Description of the task: Start the copy at the line holding "You are a GUI" and continue it exactly through the last line of the entries, leaving out pictures and anything else.

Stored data
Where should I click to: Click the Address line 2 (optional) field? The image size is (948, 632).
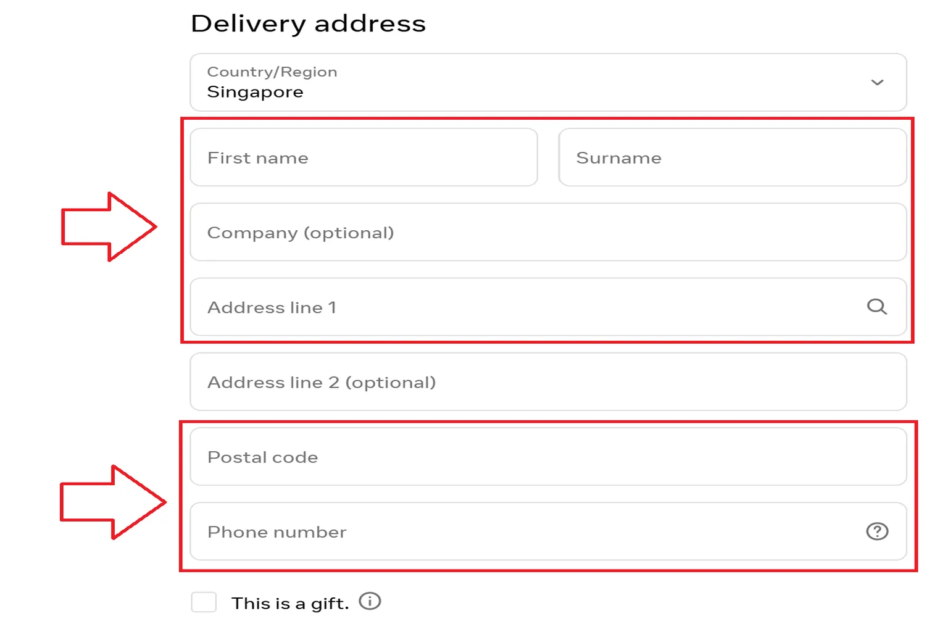[547, 381]
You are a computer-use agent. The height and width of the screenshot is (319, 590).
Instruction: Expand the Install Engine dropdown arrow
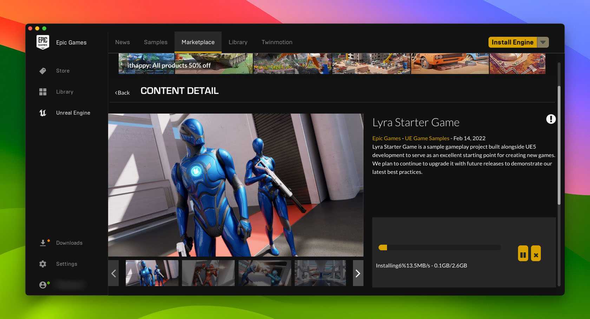543,42
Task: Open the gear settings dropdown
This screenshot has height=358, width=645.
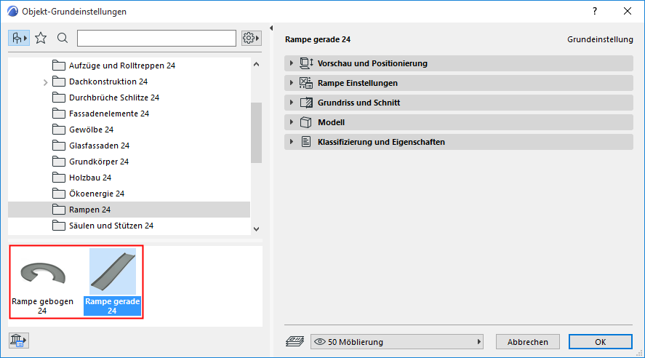Action: 251,38
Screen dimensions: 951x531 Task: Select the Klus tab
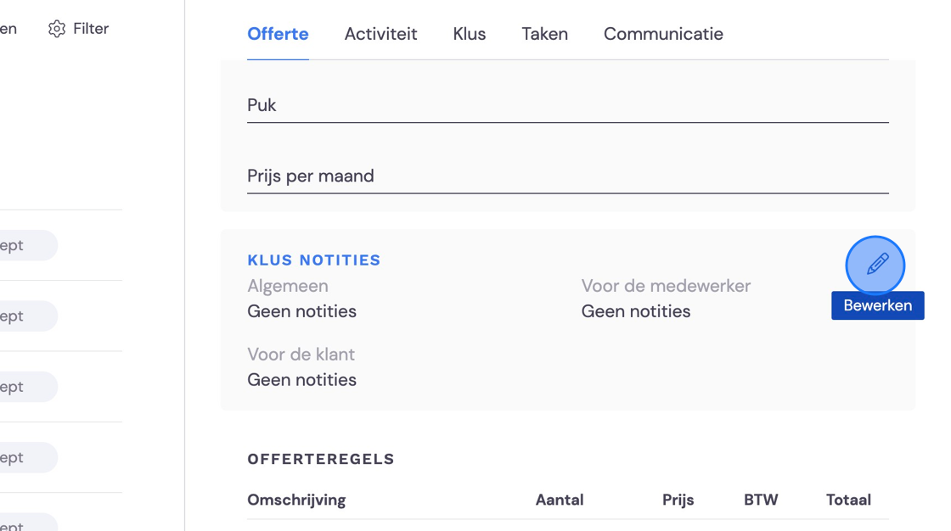(470, 34)
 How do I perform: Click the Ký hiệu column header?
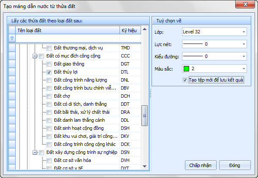pyautogui.click(x=130, y=30)
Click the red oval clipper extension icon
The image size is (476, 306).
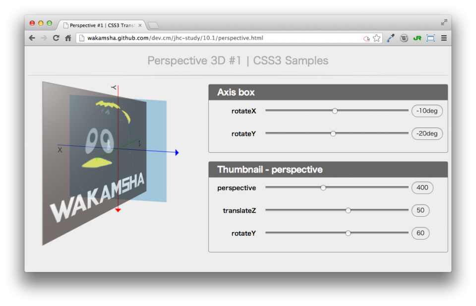click(x=366, y=38)
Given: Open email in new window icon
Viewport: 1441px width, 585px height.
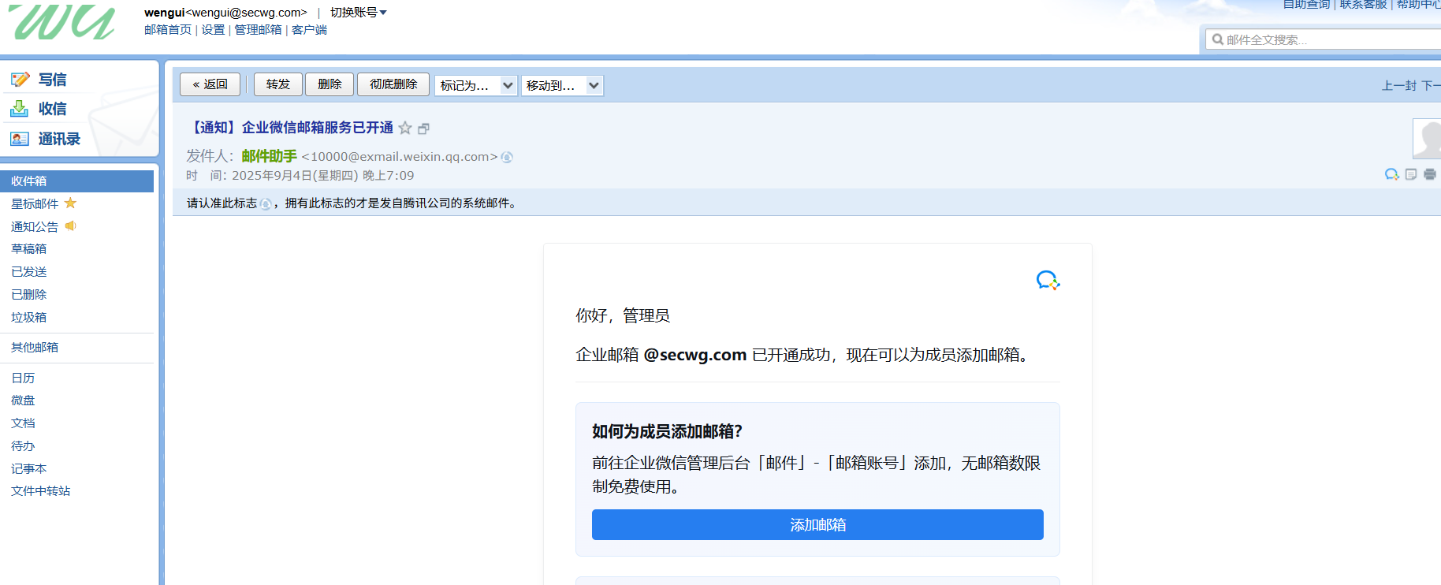Looking at the screenshot, I should (423, 129).
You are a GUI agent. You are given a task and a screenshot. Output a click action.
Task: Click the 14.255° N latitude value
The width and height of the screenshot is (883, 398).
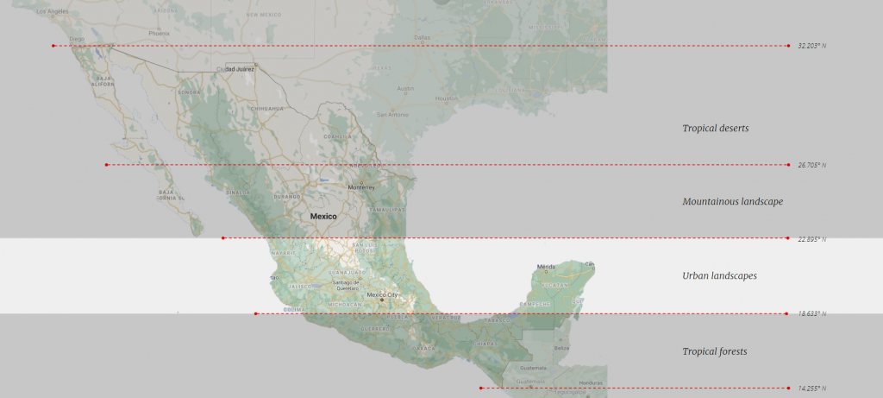pyautogui.click(x=811, y=389)
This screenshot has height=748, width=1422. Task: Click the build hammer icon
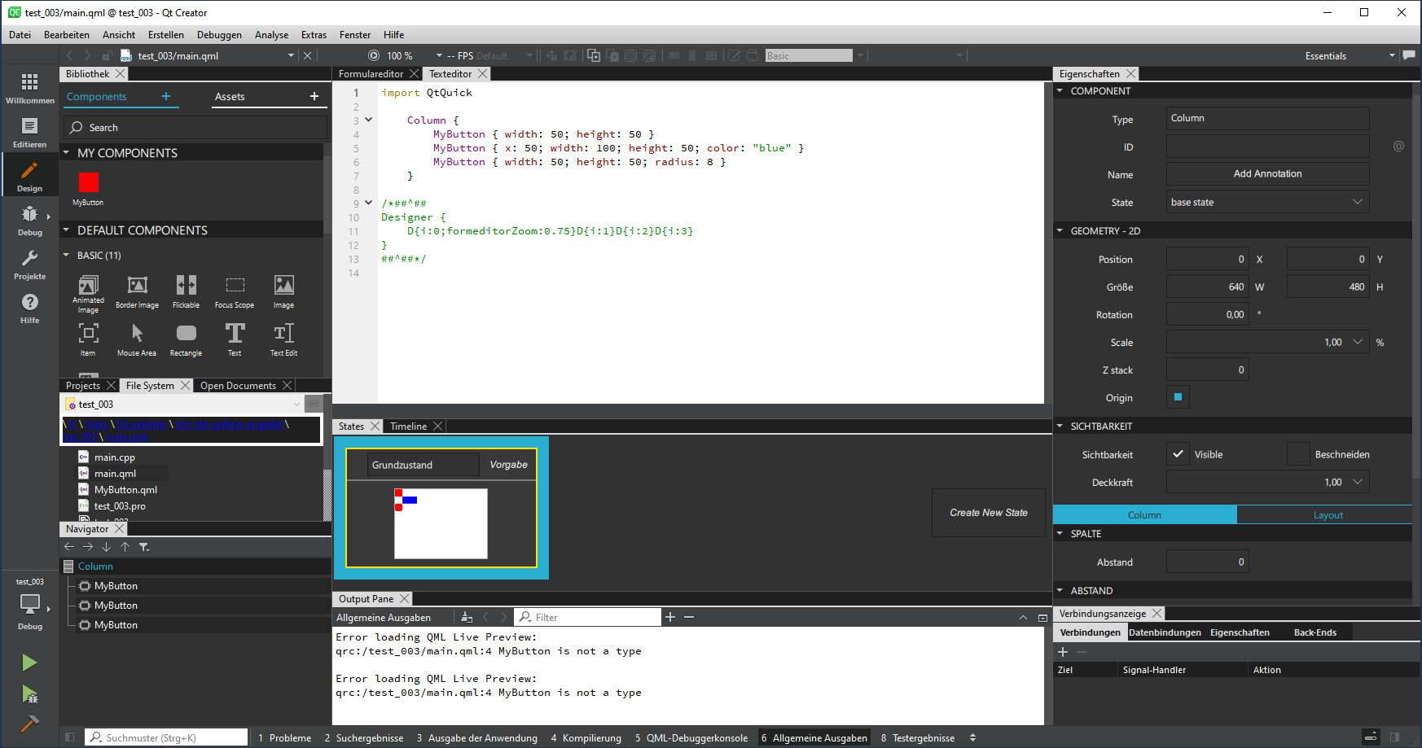(x=30, y=723)
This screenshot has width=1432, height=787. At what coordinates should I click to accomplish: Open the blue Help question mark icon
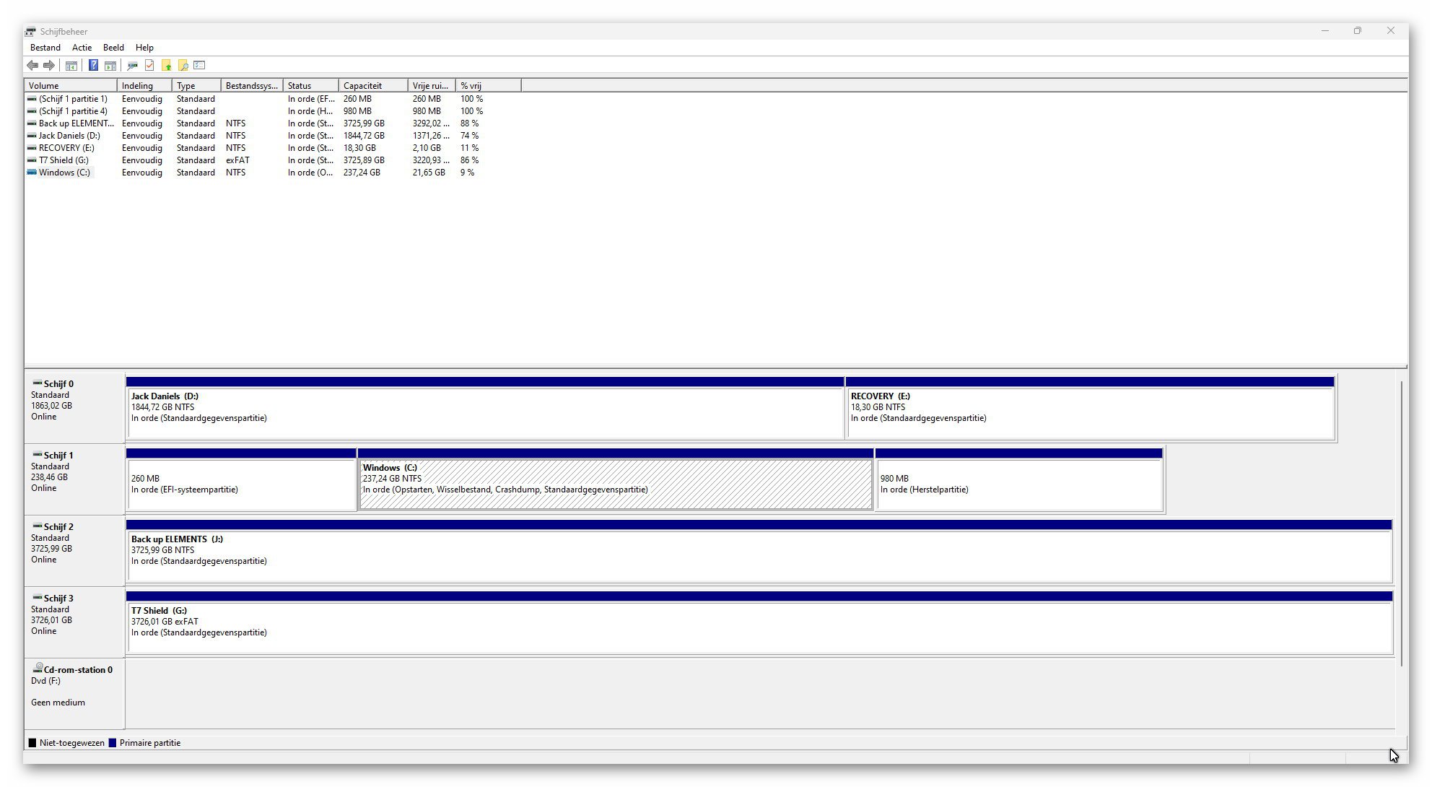(93, 66)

Output of the task:
You are a GUI agent. You are given a task and a screenshot. Output a click action.
Task: Click the 14.255° N latitude value
The width and height of the screenshot is (883, 398).
pyautogui.click(x=811, y=389)
This screenshot has height=748, width=1422. Task: Click the build hammer icon
(x=30, y=723)
This screenshot has width=1432, height=787. At what coordinates should I click to accomplish: Open the blue Help question mark icon
(93, 66)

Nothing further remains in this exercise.